Special relativity makes time slow down for matter objects as they move faster to keep the speed of light constant. Einstein didn’t explain why, but here it is because moving faster increases the quantum network load. Our game of life slows down under load for the same reason that a game screen slows down when there is a big battle (2.3.1).
His example of an astronaut who returns after years of high-speed space travel to find that his twin on earth is an old man then could happen. Experiments confirm that a muon traveling at 99.5% of the speed of light, which should travel 300 meters in its millionth of a second life, actually travels 3,000m, so speed extended its life tenfold. Relativity lets a rocket accelerating at one g go to our nearest galaxy and back in 60 years, but it would return to an earth that is four million years older (Harrison, 1986, p157). For the rocket crew, time would pass as usual, but as thousands of years pass on earth for each of their years, they are actually in slow motion.
Relativity implies that time stops at the speed of light, so a matter clock sitting on a photon wouldn’t tick at all. Light from the Andromeda galaxy takes 2.5 million of our years to arrive on earth but according to relativity, no time at all passes for the light itself. It also starts and ends its journey at the same location by length contraction! Needless to say, this makes no sense, as how can light move at all if its time stops? It can’t, so matter time doesn’t apply to light.

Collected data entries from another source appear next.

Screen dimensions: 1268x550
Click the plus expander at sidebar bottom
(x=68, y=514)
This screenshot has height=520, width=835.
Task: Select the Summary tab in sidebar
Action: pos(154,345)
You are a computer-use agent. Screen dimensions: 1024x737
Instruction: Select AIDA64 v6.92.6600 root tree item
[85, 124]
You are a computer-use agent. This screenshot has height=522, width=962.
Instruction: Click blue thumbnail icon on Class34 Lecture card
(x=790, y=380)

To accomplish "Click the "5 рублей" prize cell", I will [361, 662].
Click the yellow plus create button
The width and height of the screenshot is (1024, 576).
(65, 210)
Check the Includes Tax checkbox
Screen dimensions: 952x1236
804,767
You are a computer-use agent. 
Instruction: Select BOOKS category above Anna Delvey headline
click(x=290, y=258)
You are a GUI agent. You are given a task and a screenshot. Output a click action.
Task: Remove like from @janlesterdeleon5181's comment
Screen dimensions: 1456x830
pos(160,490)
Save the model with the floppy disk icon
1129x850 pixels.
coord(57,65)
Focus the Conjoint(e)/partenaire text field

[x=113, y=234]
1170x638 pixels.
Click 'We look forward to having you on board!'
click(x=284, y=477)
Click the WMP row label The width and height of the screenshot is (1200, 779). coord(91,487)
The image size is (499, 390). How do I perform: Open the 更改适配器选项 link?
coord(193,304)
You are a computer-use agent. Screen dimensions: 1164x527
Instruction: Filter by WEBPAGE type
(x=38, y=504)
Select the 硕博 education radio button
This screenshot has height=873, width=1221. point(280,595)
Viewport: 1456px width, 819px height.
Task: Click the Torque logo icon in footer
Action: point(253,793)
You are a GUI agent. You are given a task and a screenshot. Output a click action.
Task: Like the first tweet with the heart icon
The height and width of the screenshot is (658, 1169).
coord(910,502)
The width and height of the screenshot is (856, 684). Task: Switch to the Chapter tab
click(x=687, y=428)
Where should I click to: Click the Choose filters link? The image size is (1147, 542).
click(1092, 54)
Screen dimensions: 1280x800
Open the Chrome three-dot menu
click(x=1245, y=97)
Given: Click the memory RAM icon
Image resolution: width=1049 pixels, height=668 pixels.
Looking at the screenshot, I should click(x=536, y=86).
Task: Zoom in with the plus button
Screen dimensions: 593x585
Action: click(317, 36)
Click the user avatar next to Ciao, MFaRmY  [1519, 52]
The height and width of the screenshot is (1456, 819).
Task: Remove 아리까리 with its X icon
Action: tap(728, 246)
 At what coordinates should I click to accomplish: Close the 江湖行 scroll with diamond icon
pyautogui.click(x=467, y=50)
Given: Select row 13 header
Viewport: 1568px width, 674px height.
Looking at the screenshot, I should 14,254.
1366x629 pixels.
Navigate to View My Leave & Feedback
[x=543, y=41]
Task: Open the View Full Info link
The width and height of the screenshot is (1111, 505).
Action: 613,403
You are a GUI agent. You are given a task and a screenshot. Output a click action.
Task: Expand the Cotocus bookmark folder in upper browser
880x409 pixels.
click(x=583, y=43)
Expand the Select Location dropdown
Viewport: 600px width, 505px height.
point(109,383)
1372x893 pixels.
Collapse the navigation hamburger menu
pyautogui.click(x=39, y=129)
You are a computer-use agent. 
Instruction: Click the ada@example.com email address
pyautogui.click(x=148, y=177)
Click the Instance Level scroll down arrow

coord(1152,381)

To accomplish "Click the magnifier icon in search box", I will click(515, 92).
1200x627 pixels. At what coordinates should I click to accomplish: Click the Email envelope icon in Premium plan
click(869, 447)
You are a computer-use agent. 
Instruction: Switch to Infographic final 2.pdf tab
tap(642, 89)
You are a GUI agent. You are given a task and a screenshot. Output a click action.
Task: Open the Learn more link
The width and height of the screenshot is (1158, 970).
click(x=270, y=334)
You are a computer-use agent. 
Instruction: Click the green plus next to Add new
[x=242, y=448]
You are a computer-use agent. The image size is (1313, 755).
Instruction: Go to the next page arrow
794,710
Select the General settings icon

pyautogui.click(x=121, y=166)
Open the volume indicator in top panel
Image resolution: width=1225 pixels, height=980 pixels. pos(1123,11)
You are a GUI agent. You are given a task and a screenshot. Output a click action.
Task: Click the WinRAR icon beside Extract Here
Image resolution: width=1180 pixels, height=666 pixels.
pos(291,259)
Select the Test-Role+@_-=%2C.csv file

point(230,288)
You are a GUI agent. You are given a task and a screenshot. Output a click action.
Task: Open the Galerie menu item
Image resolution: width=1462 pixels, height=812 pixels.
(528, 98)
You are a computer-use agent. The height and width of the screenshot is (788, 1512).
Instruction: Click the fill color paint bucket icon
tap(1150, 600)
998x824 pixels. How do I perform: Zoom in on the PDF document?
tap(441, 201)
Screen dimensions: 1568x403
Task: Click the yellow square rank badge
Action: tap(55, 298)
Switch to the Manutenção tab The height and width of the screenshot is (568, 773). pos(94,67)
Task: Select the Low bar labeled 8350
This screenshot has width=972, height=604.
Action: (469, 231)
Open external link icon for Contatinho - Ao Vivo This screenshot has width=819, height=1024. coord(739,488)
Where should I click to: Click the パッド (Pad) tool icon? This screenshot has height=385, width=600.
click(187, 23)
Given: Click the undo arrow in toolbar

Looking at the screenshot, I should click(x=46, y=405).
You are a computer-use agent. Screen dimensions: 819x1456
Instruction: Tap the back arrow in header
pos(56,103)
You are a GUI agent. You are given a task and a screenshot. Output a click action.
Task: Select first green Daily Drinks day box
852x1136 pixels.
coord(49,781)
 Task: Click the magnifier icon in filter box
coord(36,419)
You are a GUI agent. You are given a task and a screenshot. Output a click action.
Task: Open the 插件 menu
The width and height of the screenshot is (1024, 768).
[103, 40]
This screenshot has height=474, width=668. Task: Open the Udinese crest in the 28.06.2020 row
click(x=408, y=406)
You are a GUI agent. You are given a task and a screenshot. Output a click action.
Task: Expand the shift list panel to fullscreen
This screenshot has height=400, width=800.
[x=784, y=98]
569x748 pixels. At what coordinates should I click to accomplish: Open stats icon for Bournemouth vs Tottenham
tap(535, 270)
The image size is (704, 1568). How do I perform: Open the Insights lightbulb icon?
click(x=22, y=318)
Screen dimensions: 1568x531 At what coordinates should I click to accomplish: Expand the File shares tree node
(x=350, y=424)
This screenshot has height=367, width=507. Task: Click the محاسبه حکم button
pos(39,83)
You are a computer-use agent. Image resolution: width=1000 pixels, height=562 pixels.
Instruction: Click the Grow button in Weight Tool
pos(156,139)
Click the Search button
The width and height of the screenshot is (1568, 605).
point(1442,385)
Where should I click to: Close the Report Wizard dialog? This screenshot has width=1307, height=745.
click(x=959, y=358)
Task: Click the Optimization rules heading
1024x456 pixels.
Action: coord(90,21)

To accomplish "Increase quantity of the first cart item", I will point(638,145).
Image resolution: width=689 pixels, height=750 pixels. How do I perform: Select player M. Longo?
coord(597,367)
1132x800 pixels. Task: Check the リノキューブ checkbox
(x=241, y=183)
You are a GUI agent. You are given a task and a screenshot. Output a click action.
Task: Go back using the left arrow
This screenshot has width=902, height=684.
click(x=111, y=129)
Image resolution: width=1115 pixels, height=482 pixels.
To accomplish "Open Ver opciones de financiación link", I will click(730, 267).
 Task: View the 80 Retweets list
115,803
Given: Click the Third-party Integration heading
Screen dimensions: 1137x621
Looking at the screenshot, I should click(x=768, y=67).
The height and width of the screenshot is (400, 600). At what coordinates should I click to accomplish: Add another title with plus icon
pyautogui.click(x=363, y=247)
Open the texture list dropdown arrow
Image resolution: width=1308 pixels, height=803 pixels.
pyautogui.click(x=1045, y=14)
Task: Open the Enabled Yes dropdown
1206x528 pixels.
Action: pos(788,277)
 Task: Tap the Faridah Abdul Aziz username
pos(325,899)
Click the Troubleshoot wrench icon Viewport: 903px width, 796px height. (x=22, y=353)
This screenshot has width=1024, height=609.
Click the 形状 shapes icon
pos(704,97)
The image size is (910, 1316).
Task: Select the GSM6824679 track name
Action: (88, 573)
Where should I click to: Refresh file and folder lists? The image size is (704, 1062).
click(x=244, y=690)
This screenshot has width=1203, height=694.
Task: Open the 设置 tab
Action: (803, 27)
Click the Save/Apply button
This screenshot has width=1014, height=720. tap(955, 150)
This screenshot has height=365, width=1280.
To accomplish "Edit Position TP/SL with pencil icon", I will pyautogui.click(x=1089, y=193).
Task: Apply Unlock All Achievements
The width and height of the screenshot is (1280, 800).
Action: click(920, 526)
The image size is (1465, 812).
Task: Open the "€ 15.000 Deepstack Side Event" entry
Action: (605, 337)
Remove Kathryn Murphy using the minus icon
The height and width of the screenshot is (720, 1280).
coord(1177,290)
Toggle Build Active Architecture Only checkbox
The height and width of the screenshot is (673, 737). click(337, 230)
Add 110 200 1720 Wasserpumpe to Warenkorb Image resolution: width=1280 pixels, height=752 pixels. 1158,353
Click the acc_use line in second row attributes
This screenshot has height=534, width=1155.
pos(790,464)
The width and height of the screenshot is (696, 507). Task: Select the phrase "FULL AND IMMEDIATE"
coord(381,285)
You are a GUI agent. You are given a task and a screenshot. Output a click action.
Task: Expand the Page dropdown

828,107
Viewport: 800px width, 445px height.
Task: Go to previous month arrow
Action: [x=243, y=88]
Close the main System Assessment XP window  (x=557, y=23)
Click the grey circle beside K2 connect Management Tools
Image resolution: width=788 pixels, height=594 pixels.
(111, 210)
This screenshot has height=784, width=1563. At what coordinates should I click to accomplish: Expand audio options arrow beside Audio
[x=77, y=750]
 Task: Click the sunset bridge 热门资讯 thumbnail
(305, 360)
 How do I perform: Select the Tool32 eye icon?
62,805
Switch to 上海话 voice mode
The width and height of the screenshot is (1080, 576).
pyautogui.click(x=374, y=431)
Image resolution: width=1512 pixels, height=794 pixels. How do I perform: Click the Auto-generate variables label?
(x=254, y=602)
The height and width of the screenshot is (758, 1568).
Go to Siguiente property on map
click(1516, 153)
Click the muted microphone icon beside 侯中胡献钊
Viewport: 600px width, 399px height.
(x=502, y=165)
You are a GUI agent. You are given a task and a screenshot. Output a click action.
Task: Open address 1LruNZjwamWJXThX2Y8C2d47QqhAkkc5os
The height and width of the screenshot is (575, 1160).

Time passes for matter when it doesn’t move, so life events can occur, but light never stops, so its time doesn’t pass that way. If light is a wave that spreads, its time passes for every network tick, but for matter as a standing wave, its time passes as life events occur. Time for light is then absolute, based on quantum cycles, while time for matter is relative, based on life events. Light is the ultimate messenger because it moves absolutely, at the speed limit of our universe.